— What the task asks —
Copy word for word the passage from the piece on yoga and anger below, from "One of the wonderful" up to and including "move through anger.".

— Source passage —
____________

In my toddler’s Sing and Sign classes we learnt a version of the “if you’re happy and you know it” song which addresses all the big emotions: if you’re angry and you know it stamp your feet; if you’re sad and you know it have a cry; if you’re tired and you know it go to sleep, and so on. I love it, because it’s a great way to teach children about emotions and also how to express them – a lesson we adults could do with reminding ourselves of.
Often as adults we avoid feeling our strong emotions, choosing instead to push them down, distract ourselves, or let them spill out all over the place so others have to deal with them. Anger is an especially difficult one, because it’s not really seen as an acceptable emotion to express. This is even more true for women, and has been throughout history.
One of the wonderful things about yoga is that it connects us more consciously to our bodies and what they are trying to tell us, and it is a practice that teaches us to be with discomfort, noticing our experiences with curiosity rather than judgement. So I thought I’d share a few of the ideas I have picked up over the years about how we can use our yoga practice, movement, breath and meditation, to experience and move through anger.
So here goes – if you’re angry and you know it…
- Stamp your feet
The song has great advice! When we’re angry it can feel like there’s too much energy to cope with in your body. Stamping your feet gives that energy somewhere to go, while also bringing the energy down from your head into your feet, helping you feel more grounded.
2. Walk it out
Go for a really brisk walk. Walking is such a fundamental movement pattern for our bodies. There’s something about that movement with all the natural spirals and subtle twists that helps energy to work itself through. Ideally leave any bags and phones behind, let your arms swing, and let your body do its thing.
3. Pinch yourself
One day when I started my yoga practice feeling angry, my hands came to my hips and I suddenly realised how surprisingly solid I was. It was as if my anger had made me dissociate to the point where I felt like my hands would just glide through the mass of my body as if it was ice cream. So see how it feels to give yourself a pat / pinch / massage all over – reminding yourself you are here, you are solid, you are more than your anger.
4. Push a wall
Pushing really hard against something immovable like a wall can be a very satisfying way of releasing angry energy from your body. Try it and notice how you feel afterwards – it may cause you to smile, or cry, but either way it can shift the energy and leave you feeling clearer.

____________

— Material —
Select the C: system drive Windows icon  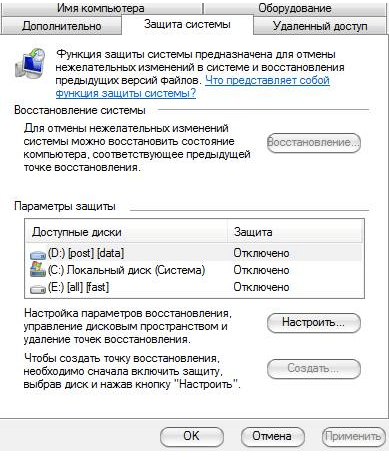pos(38,269)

____________

— Response to this exercise —
One of the wonderful things about yoga is that it connects us more consciously to our bodies and what they are trying to tell us, and it is a practice that teaches us to be with discomfort, noticing our experiences with curiosity rather than judgement. So I thought I’d share a few of the ideas I have picked up over the years about how we can use our yoga practice, movement, breath and meditation, to experience and move through anger.